BERLÍN / Saioa Hernández, Butterfly de éxito en la Staatsoper

BERLÍN / Saioa Hernández, Butterfly de éxito en la Staatsoper

Berlín. Staatsoper. 10-X-21. Puccini, Madama Butterfly. Saioa Hernández, Stefan Pop, Lauri Vasar,  Natalia Skrycka, Andrés Moreno García. Coro y orquesta titulares de la Staatsoper. Director musical:  Massimo Zanetti. Director de escena: Eike Gramss.

Función de tercera, impropia de un teatro de la tradición y los medios de la Staatsoper de Berlín. Sí, la de Barenboim y su sonada Staatskapelle. Ni siquiera la protagonista vocal de la noche, la madrileña Saioa Hernández, salió indemne de esta fallida Madama Butterfly en la que nada bueno hubo.

Foto: Gianmarco Bresadola / Staatsoper Berlin

La vieja producción del ya desaparecido Eike Gramss sigue tan rancia, tópica y pobretona como cuando se estrenó en 1991. Bandera yanqui, paipáis a mansalva, kimonos, pasitos rápidos y estrechos, sake, luna llena, estrellas…

El reparto, salvo la equivocada Butterfly de Hernández (su ancha voz va ya por otros derroteros, más dramáticos y menos líricos), cumplió sin más ambición que llegar sin sobresaltos al final, como también el coro (penoso el boca cerrada del segundo acto), y una orquesta que, dirigida rutinariamente por Massimo Zanetti, sonó desajustada, ruda y claramente descompensada. Era evidente que hubo poquísimos ensayos. Incluso, a tenor de cómo sonó, quizá ninguno.

A pesar de tan adverso entorno; de una vocalidad que hoy no es precisamente la ideal para la cándida japonesita —quince añitos cuando se casa con el gringo—; de la poca o nula ayuda de una dirección de escena ramplona, ingenua y más reiterada que el tebeo, y de un vestuario que confundía a Suzuki con ella, Saioa Hernández cosechó un éxito inapelable.
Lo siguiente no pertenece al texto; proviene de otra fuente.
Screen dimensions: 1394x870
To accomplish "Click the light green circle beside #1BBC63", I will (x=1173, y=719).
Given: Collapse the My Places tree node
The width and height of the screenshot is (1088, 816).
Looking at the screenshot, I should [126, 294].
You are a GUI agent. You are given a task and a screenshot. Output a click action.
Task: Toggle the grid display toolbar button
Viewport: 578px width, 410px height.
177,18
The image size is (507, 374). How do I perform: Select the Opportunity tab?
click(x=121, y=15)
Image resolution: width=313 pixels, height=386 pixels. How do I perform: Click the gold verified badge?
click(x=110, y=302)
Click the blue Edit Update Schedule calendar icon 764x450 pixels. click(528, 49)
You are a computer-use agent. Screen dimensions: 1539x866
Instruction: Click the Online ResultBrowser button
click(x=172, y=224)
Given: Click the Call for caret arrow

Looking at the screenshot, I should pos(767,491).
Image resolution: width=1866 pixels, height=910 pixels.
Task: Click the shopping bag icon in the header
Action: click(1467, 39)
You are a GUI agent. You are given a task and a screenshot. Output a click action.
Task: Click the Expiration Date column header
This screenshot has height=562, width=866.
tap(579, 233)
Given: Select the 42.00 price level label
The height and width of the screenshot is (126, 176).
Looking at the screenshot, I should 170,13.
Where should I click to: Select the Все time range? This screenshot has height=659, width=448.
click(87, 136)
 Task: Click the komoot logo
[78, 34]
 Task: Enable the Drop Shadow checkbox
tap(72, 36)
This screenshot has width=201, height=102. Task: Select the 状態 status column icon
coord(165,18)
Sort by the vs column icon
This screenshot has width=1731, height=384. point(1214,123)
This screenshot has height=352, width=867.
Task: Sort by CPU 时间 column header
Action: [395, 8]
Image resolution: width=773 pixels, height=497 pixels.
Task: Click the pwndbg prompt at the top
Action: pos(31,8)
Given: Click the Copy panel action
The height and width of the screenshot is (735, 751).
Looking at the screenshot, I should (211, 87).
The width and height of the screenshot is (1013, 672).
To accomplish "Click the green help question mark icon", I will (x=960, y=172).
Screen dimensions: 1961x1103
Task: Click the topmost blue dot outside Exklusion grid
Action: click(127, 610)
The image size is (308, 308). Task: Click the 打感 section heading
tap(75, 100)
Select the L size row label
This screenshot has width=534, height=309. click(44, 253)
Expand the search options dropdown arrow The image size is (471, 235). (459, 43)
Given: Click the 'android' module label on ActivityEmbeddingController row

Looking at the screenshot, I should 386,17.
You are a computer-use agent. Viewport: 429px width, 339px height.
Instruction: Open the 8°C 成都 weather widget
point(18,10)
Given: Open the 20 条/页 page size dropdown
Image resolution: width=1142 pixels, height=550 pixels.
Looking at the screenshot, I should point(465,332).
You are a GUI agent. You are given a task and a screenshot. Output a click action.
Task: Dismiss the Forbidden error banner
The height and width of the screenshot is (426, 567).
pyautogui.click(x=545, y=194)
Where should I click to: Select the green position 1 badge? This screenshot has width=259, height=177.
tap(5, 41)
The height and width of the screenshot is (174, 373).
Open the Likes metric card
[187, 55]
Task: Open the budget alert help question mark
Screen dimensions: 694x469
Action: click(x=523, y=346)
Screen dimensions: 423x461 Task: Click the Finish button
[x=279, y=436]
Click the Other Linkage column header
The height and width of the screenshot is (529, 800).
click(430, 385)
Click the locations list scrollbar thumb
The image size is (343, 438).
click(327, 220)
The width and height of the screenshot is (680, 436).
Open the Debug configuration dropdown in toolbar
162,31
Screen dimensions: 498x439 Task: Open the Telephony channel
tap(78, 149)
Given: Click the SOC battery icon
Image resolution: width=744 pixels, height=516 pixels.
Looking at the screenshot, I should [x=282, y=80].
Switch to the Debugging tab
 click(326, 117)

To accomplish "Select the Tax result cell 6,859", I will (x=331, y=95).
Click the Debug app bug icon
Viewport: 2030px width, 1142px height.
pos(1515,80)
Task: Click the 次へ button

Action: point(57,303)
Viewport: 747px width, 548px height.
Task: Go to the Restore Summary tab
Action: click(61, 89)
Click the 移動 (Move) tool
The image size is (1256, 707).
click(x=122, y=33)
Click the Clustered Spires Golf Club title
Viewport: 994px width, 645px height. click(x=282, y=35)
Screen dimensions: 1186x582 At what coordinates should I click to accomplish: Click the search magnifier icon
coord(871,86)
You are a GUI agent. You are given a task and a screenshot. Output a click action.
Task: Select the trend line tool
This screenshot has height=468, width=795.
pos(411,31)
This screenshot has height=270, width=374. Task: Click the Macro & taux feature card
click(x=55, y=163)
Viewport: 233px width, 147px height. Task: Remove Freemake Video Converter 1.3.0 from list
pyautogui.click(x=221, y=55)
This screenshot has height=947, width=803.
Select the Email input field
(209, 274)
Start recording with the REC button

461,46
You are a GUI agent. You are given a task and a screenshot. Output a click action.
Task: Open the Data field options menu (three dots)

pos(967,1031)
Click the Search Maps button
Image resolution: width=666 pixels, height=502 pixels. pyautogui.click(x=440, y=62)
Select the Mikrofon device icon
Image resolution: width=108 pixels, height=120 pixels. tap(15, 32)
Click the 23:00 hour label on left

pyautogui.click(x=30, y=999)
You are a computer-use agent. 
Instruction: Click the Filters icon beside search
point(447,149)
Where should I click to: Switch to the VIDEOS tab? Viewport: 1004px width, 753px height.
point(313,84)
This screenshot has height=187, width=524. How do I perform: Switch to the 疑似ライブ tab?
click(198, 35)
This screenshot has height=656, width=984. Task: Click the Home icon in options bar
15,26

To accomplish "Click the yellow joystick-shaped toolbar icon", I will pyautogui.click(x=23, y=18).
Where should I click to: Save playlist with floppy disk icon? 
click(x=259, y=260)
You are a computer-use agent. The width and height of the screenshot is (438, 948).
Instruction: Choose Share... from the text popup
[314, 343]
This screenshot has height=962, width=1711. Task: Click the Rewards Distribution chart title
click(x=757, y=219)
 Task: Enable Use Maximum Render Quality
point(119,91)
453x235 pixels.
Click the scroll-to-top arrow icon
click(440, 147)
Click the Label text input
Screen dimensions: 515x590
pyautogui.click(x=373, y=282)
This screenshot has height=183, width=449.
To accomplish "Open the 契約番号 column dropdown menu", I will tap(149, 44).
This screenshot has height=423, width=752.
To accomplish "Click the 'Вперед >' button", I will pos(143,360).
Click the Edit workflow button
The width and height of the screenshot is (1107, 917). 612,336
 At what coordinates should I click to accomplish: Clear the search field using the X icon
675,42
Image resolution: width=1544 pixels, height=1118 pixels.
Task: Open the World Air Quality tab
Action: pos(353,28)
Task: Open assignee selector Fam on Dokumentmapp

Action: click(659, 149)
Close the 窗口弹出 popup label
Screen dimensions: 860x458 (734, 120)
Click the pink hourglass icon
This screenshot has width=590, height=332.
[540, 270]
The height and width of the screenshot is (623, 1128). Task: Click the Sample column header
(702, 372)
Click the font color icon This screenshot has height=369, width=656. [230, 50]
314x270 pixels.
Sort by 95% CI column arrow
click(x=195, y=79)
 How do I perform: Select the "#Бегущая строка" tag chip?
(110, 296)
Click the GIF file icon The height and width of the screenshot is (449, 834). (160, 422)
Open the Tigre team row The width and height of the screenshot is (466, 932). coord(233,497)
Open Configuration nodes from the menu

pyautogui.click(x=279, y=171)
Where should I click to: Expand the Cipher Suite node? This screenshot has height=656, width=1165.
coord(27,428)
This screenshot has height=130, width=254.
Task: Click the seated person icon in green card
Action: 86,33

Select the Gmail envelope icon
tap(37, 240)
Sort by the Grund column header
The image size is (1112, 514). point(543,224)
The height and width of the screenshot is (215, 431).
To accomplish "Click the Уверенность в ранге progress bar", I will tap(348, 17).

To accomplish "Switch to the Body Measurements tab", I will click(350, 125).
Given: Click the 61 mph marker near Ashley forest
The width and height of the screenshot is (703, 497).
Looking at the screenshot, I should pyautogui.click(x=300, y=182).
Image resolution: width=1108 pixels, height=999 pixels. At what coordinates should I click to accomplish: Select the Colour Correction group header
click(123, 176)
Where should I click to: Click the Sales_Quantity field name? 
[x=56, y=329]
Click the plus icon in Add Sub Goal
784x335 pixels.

Tras romper el aburrimiento de la noche con un discretamente aplaudido Un bel dì vedremo, la frialdad se tornó entusiasmo y aluvión de bravos al final, en sus reiteradas salidas a saludar ante un público que en Berlín, desde ayer, ya anda durante las representaciones operísticas liberado de las dichosas mascarillas.

El rumano Stefan Pop es un tenor lírico-ligero cuya voz, hermosa y de tintes claramente belcantistas, chirría con la vocalidad pucciniana en general y en particular con la de Pinkerton. Escénicamente, fue todo un Pavarotti: se plantó en el escenario y se concentró en mover los brazos al son de la voz. Ni Strauss en su Cantante italiano de El caballero de la Rosa lo hizo mejor (acaso por ello el triunfo que cosechó Pop con este papel caricaturesco en el Festival de Salzburgo de 2014).

Víctima de la nada favorecedora puesta en escena y de una batuta poco dispuesta al detalle, el Sharpless del barítono estonio Lauri Vasar quedó casi tan inadvertido como la Suzuki de Natalia Shkrycka, sobre la que, asombrosamente, se impuso la Kate Pinkerton de la contralto húngara Anna Kissjudit. Teatro a rebosar por un público dominguero y bastante escandaloso, que incluso entraba y salía en mitad de la función. Mediocridad a ambos lados del foso. ¿Era realmente la Staatsoper de Berlín de Meyerbeer, Erick Kleiber y Daniel Barenboim?